Je suis lasse des méchancetés
de votre mère, et de la faiblesse de votre père ; je vais
vous donner une bonne armée, allez les prendre dans leur palais,
vous les mettrez dans une prison avec leur fils Mirtil, vous monterez
sur le trône, et vous épouserez Biby tout de suite.
- Madame, dit
le prince à la fée, vous savez que j'aime Biby plus
que ma vie ; mais le désir de l'épouser ne me fera jamais
oublier ce que je dois à mon père, et à ma mère,
et j'aimerais mieux périr tout à l'heure, que de prendre
les armes contre eux.
- Venez, que je vous
embrasse, lui dit la fée ; j'ai voulu éprouver
votre vertu, si vous aviez accepté mes offres, je vous aurais
abandonné ; mais puisque vous avez eu le courage d'y résister,
je serai toujours de vos amies, et je vais vous en donner la preuve.

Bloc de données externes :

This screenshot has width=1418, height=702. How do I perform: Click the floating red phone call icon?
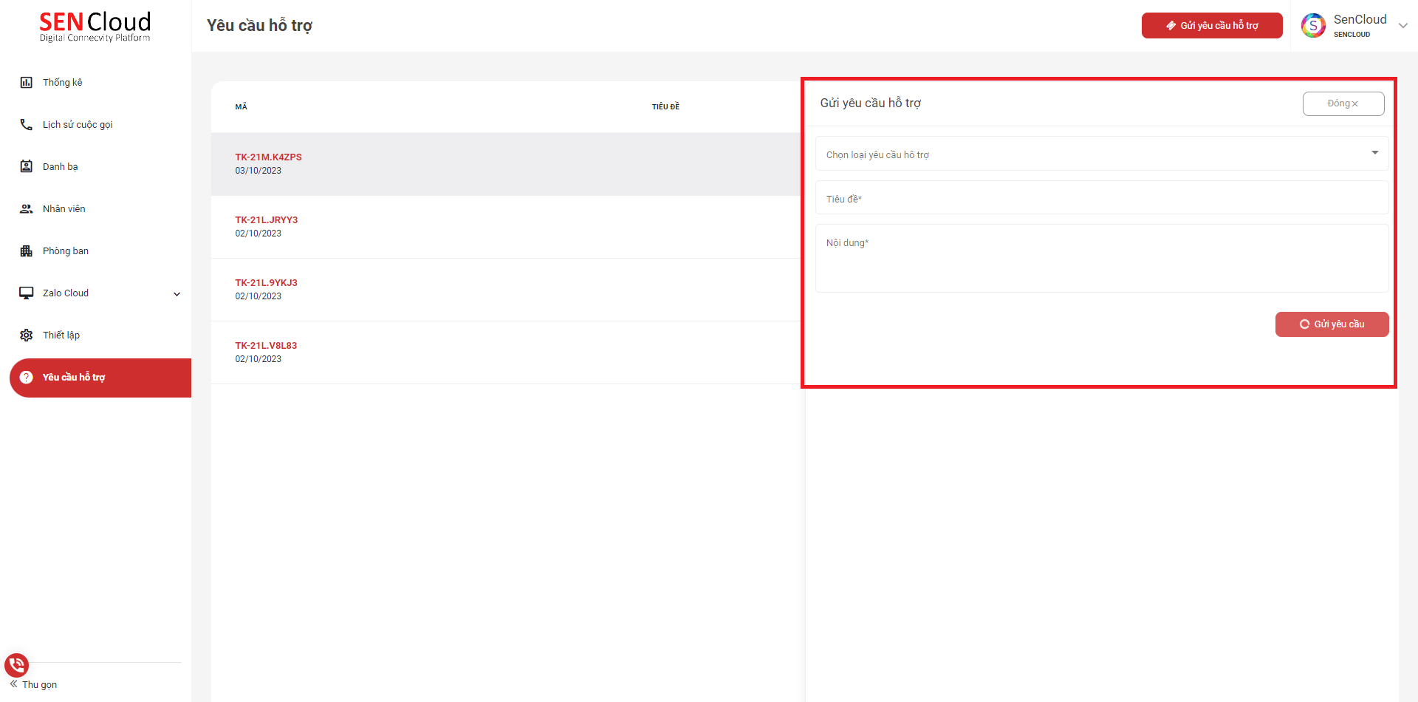[x=16, y=665]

Prenez la forme d'un vieillard, et sûr de ne pouvoir être
reconnu sous cette figure, parcourez votre royaume, et vous instruirez
par vous-même de toutes les injustices qu'on commet contre vos
pauvres sujets, afin de les réparer quand vous serez roi ; l'Eveillé,
qui restera à la cour, vous rendra compte de tout ce qui arrivera
pendant votre absence."
Le
prince obéit à la fée, et il vit des choses qui
le firent frémir. On vendait la justice, les gouverneurs pillaient
le peuple, les grands maltraitaient les petits, et tout cela se faisait
au nom du roi. Au bout de deux ans, l'Éveillé lui écrivit
que son père était mort, et que la reine avait voulu faire
couronner son frère ; mais que les quatre seigneurs qui étaient
honnêtes gens, s'y étaient opposés, parce qu'il
les avait avertis qu'il était vivant, et qu'ainsi, la reine s'était
sauvée avec son fils dans une province, qu'elle avait fait révolter.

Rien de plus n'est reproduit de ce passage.